Este projeto prevê dois eixos de atuação, sendo o primeiro na área de formação, sob responsabilidade da Fiocruz, que atuará no desenvolvimento de programa de capacitação para gestores, acadêmicos e profissionais que atuam no sistema de SAN em Moçambique; e segundo eixo focará a adaptação e implementação de políticas de alimentação e nutrição e de SAN no país, por meio de instrumentos como o guia alimentar para crianças menores de 5 anos, um catálogo de alimentos regionais, livros de receitas tradicionais, de receitas para alimentação complementar para crianças menores de 2 anos e de receitas para crianças egressas de internação por desnutrição. Diante da perspectiva positiva desse projeto, já existe, inclusive, um interesse manifestado por outros países da CPLP por outros projetos de cooperação em SAN no continente africano (ABC, 2023).
Conclusão
O Brasil vive atualmente um momento crítico e oportuno de reconstrução interna da agenda de SAN e retomada da agenda de cooperação sul-sul envolvendo essas políticas. O Brasil voltou ao Mapa da Fome das Nações Unidas em função do desmonte nas políticas de SAN e em sua governança e a experiência prévia do país, inspirada pelo pensamento de Josué de Castro e outros cientistas nacionais, mostra os caminhos para redução das desigualdades e enfrentamento da fome, considerando uma abordagem de políticas estruturais de renda, emprego, educação e saúde, junto com ações emergenciais.

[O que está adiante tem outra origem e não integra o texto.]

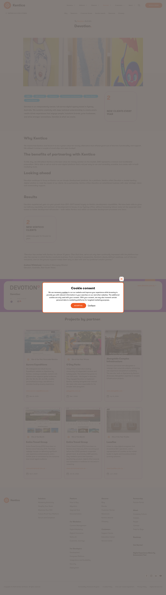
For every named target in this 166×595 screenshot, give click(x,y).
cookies (65, 292)
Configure (91, 306)
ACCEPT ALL (78, 305)
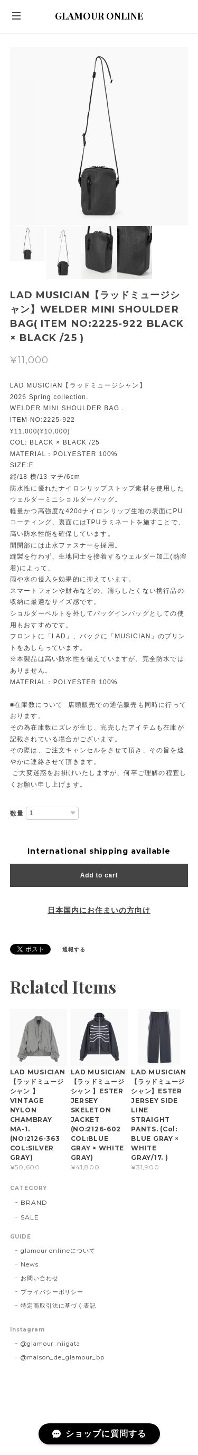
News (30, 1264)
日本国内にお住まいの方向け (99, 910)
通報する (74, 949)
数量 (17, 813)
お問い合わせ (40, 1278)
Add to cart (99, 875)
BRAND (34, 1202)
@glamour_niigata (50, 1343)
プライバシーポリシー (52, 1292)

Ao mesmo tempo, além da má nutrição em todas as suas formas, a SAN também se liga à agenda ambiental, a partir da ideia da sindemia que reúne a desnutrição, a obesidade e as mudanças climáticas como consequências dos sistemas alimentares hegemônicos, apoiados nas monoculturas de commodities agrícolas e na internacionalização dos produtos ultraprocessados, e tem como solução a transformação desses sistemas para favorecer modelos de produção diversificada e sustentável de alimentos frescos e minimamente processados. Esses aspectos precisam ser igualmente incorporados à agenda de cooperação, trabalhando o conceito ampliado de SAN que considera as repercussões sociais, culturais, ambientais e de saúde da alimentação e nutrição e que devem estar refletidos nos modos de produção e de consumo.

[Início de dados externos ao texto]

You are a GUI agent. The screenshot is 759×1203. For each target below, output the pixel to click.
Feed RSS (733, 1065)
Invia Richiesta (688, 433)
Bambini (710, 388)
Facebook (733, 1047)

Compromissos regionais e internacionais, bem como as agendas de cooperação internacional, são poderosos instrumentos para exercício da solidariedade com os outros povos e fortalecimento do protagonismo brasileiro na agenda de SAN, além de fortalecerem as políticas nacionais. A cooperação sul-sul, em particular, se contrapõe aos mecanismos verticais de cooperação, trazendo maior proximidade e alinhamento entre os países, evitando visões colonialistas ou subalternas e respeitando a autonomia e a soberania das partes. Conforme dito por Josué de Castro e reforçado recentemente pelo Presidente Luiz Inácio Lula da Silva, a fome precisa inspirar indignação, e, para além disso, precisa demandar prioridades nacionais e globais. Não deixar ninguém para trás passa primeiramente por não deixar ninguém com fome.